Diamonds of the Mysterious Comte de Saint Germain
I have oftentimes tried this experiment that if a man keep them with a little of the rock and water them with
May dew often, they shall grow every year.
How Diamonds Are Grown
From The Travels of Sir John Mandeville (14th century)
An accomplished, but mysterious, gentleman named the Comte de Saint Germain frequented the French Court during the 18th century. He was known to be handsome, genial, and clever. He was said to be a talented musician, conversant in numerous languages, and he served King Louis XV on a variety of diplomatic missions.

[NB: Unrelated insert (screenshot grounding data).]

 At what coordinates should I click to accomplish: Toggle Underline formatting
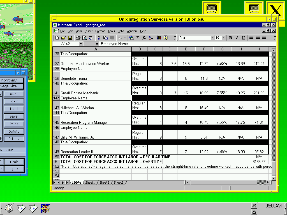click(243, 38)
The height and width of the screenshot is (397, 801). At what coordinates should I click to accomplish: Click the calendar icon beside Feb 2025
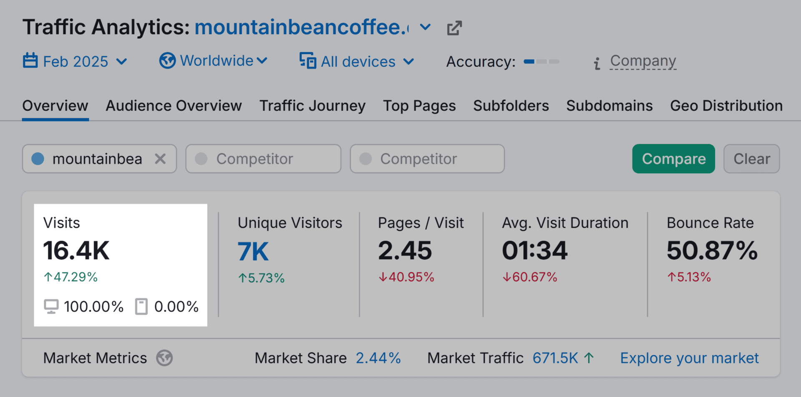tap(30, 61)
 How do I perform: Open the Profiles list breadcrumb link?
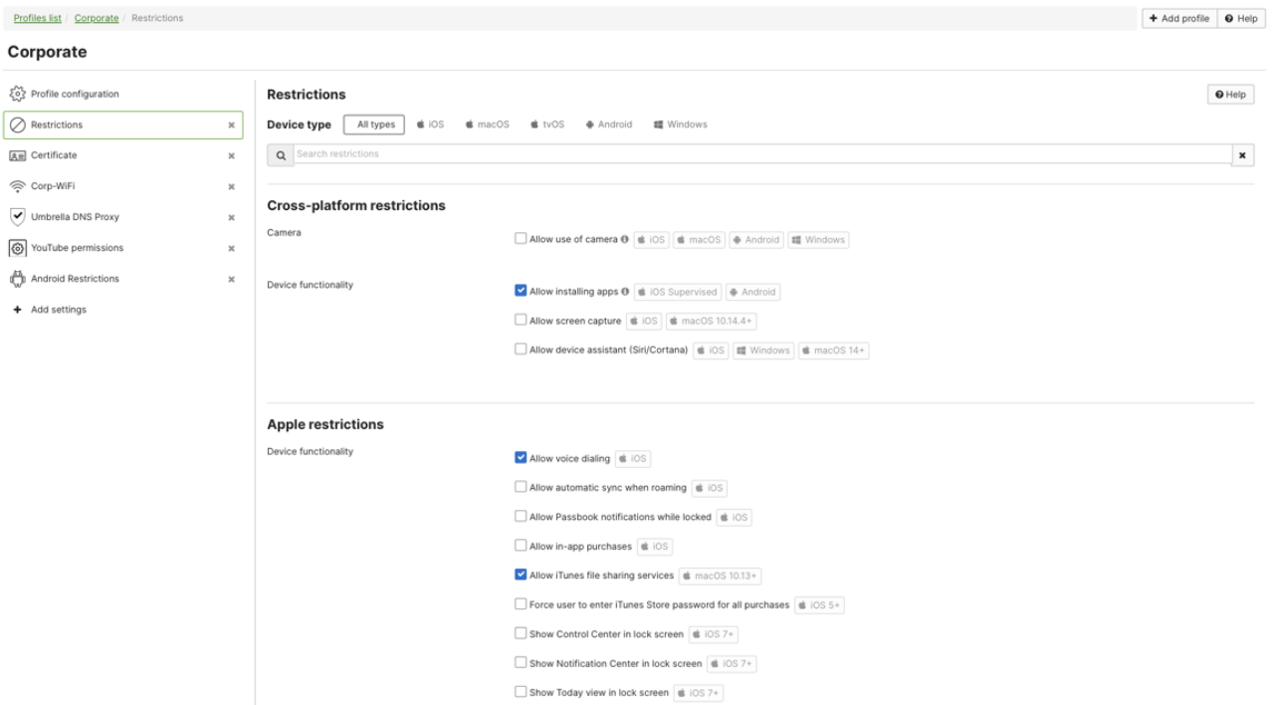click(x=37, y=18)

The life of the colorful Comte was chronicled by Isabel Cooper-Oakley (1912). She based her work on the correspondence of people who knew him at the time. According to one member of the French aristocracy, Mme. V. Georgy:
“The Count dresses simply but with taste. His only luxury consists of a large number of diamonds, with which he is fairly covered; he wears them on every finger, and they are set in his snuffboxes and his watches. One evening he appeared at court with shoe buckles, which Herr V. Gontaut, an expert on precious stones, estimated at 200,000 Francs.”
With regard to the Comte’s other accomplishments Mme. Georgy said: “The Comte de St. Germain accompanied on the piano without music, not only every song but also the most difficult concerti, played on various instruments.”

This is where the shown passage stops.